From Tables 1 and 2, it was confirmed that the thermal decomposition peaks of ethylcellulose for the conductive pastes of Examples 1 to 5 and Examples 7 to 10 and Reference Example 6 included in the technical scope of the present invention. The temperature is in the range of 300 ° C to 315 ° C, and the thermal decomposition intensity ratio α is less than 1, which can suppress the thermal decomposition of the adhesive. Moreover, the evaluation of the stability of viscosity was also confirmed to be favorable. Therefore, it is considered that a multilayer ceramic capacitor having an internal electrode layer formed using these conductive pastes can significantly reduce the occurrence of structural defects in the debonding step or the firing step. In addition, it is considered that after the conductive paste is manufactured and after a long period of time, the internal electrode layer can be formed without failure. Moreover, in Example 10 which used the viscosity modifier with a boiling point exceeding 200 degreeC, compared with other Examples, the viscosity increase rate (beta) was high, but there was no problem in actual use.

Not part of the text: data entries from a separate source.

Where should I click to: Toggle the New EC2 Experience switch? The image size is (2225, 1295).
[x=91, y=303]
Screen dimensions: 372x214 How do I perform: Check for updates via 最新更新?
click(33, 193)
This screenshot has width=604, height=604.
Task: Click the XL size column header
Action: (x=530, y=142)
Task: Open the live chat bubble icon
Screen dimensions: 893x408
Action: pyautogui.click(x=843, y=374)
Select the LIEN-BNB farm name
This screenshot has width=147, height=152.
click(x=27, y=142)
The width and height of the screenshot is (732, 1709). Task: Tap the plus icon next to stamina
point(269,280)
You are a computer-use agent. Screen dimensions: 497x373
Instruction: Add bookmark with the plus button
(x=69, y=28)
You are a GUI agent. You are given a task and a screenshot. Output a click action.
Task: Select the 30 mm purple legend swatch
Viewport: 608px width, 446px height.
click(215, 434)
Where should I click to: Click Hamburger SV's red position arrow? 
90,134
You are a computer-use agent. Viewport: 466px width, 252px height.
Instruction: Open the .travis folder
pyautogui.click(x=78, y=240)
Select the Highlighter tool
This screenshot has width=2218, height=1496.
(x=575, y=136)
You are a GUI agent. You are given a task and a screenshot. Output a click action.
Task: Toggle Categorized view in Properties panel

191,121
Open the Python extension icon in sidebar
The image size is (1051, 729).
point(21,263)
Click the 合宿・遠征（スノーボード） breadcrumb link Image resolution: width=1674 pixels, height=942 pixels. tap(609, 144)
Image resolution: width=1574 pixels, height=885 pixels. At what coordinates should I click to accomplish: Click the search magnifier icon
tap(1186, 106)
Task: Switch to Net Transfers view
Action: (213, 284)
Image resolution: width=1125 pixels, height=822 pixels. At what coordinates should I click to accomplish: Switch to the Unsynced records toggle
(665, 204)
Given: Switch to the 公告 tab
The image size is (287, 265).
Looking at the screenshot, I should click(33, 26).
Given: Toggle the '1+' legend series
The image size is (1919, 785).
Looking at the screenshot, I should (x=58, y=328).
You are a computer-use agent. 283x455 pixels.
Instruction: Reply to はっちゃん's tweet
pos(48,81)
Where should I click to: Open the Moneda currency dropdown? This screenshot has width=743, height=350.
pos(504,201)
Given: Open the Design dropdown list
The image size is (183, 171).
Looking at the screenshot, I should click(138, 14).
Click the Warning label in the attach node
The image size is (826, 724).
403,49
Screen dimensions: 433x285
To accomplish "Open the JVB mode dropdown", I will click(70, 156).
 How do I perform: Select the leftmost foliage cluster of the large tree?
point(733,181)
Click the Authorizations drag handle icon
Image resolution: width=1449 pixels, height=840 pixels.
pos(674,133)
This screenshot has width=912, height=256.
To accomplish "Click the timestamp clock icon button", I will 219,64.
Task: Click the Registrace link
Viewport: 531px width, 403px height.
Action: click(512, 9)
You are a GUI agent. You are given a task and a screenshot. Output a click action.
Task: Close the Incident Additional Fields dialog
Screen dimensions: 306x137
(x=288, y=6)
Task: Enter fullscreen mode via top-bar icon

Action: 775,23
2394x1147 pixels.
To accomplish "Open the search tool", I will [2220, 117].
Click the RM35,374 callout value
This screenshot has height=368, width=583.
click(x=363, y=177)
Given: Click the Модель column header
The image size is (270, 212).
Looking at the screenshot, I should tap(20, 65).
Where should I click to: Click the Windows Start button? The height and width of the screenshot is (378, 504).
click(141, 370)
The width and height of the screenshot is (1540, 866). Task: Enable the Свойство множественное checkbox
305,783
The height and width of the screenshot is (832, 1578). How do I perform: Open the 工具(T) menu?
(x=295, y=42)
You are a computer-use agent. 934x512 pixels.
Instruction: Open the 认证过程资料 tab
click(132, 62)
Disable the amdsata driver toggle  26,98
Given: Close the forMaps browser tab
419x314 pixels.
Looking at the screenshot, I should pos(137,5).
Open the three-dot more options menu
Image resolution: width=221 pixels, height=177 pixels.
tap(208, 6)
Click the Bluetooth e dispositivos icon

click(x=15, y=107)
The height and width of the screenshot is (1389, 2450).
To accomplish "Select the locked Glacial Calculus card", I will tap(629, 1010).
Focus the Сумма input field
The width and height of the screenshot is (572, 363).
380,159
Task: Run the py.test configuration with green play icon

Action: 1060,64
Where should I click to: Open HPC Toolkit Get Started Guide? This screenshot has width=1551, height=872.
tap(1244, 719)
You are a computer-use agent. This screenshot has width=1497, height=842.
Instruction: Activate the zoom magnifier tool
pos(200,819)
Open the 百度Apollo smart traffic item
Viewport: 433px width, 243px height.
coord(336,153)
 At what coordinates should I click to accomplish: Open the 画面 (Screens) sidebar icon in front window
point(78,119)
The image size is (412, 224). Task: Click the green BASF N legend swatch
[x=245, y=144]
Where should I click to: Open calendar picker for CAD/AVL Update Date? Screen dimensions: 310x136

In contrast, in the conductive pastes of Comparative Examples 1 and 2, it was confirmed that the thermal decomposition peak temperature of ethylene cellulose was lowered to 290 ° C, and the thermal decomposition intensity ratio α was also 1 or more. In addition, it was confirmed that the conductive paste of Comparative Example 3 had a large amount of thermal decomposition inhibitor additives, and no decrease in thermal decomposition peak temperature was observed. However, the viscosity increase rate β reached 20% or more, and the viscosity stability was low.

Claims (8)

A conductive paste containing a conductive powder, a medium, a viscosity modifier containing petroleum-based hydrocarbons, and a thermal decomposition inhibitor additive, and containing one or more selected from the group consisting of modified polyurethane and modified polyamide. The compound is used as a thermal decomposition inhibitor additive, and the content of the thermal decomposition inhibitor additive is 0.1 to 1 part by mass relative to 100 parts by mass of the conductive powder. The conductive paste according to item 1 of the scope of patent application, wherein the thermal decomposition inhibiting additive is modified polyamide. The conductive paste according to item 1 or item 2 of the scope of patent application, wherein the viscosity adjusting agent has a boiling point of 150 ° C to 260 ° C. The conductive paste according to item 1 or 2 of the scope of patent application, wherein the average particle diameter of the conductive powder is 1 μm or less. The conductive paste according to item 1 or item 2 of the patent application scope, wherein the conductive powder is at least one selected from the group consisting of Ni powder, Pd powder, Ni-containing alloy powder, and Pd-containing alloy powder. The conductive paste according to item 5 of the scope of patent application, wherein the conductive powder is Ni powder. A method for manufacturing a conductive paste, which is a method for manufacturing the conductive paste according to item 1 or 2 of the scope of patent application, and the method for manufacturing the conductive paste is to add the conductive paste to the medium. The powder, the viscosity adjusting agent, and the thermal decomposition suppressing additive are kneaded. A multilayer ceramic capacitor includes an internal electrode layer formed using the conductive paste described in item 1 or 2 of the patent application scope.